Assuming the Twins make the postseason, other than Jose Berrios, which starter do you trust at present?

No one?

Game 2 of any series will be dicey.

Jake Odorizzi has been inconsistent since his All-Star first half. Gibson remains hot and cold. Michael Pineda is on the injured list. Martin Perez is in danger of losing his spot in the rotation.

The Twins lineup can bash with anyone, but they likely will need to win with Plan B on occasion. What happens when they’re not hitting rockets over the fence?

Inconsistent pitching — whether from their starters or bullpen — puts too much pressure on the offense to score eight, nine runs every game. Their power hitting has been historic, but playoff pitching won’t be pushovers.

Gibson’s fourth inning temporarily sucked the energy out of Target Field. He walked three batters and gave up two hits in allowing three runs to fall behind 4-0.

Fans booed loudly after Gibson walked back-to-back hitters in the fifth inning before manager Rocco Baldelli mercifully gave him the hook.
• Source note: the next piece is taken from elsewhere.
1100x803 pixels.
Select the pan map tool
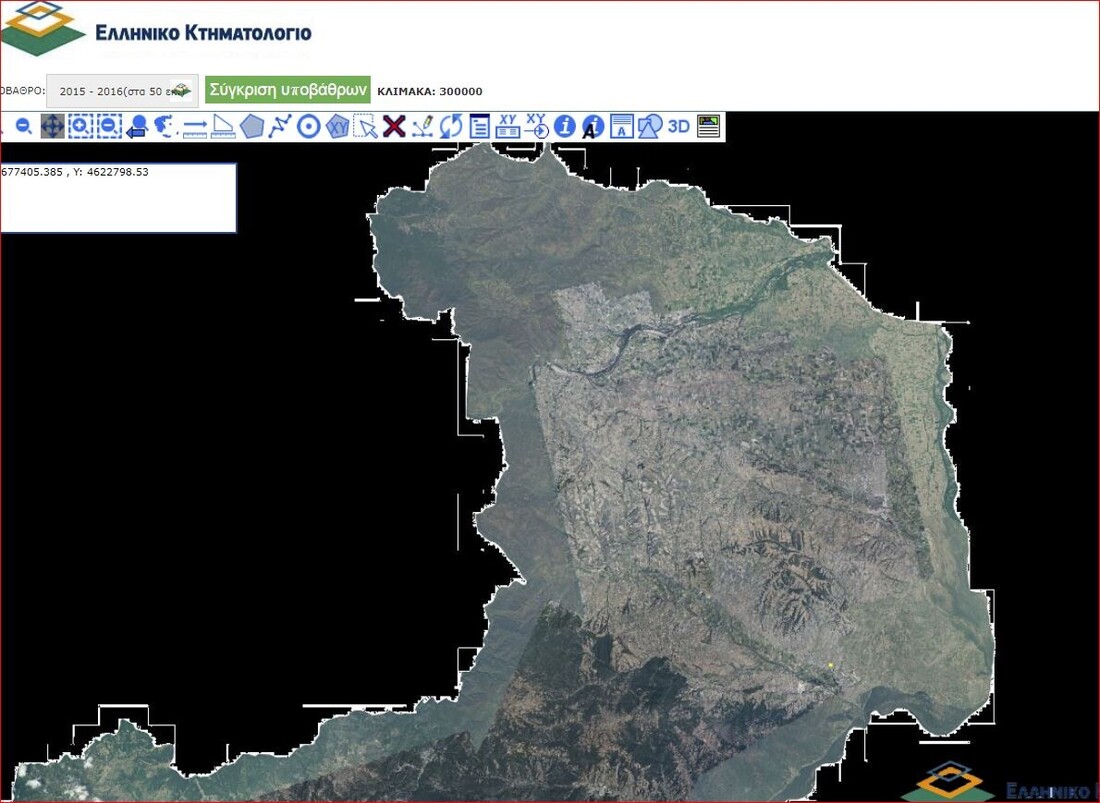(x=52, y=127)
Ineffective starting pitching becomes doubly concerning because the Indians rank third in the majors in ERA. Their rotation could be bolstered before the playoffs if Corey Kluber returns from a broken forearm. The two-time Cy Young Award winner started his rehab assignment this week after suffering his injury May 1. And now their lineup looks formidable after adding some pop at the trade deadline.

Cleveland won Round 1 in this new fight for the division. The teams have nine more meetings, six at Target Field. This is how the matter will be settled, head-to-head and not by comparing remaining schedules. No need to scoreboard watch.

New Twins reliever Sergio Romo, owner of three World Series rings, described it as “playoff baseball in August.”

“Those guys are hungry and they’re hot and they’re coming to get us,” Romo said. “We’re hungry, we’re hot and we’re trying to keep our post. As a fan of a baseball, how can you not be excited about this series?”

The ending provided some drama. The Twins scored three times in the eighth inning and then loaded the bases in the ninth against Cleveland All-Star closer Brad Hand.

Eddie Rosario came to the plate. Chants of “Ed-die, Ed-die” echoed. Rosario’s flair for the dramatic didn’t happen this time. A flyout to left field ended the game, and the Central Division lead grew smaller, only one game separating the teams.

The margin for error is officially gone.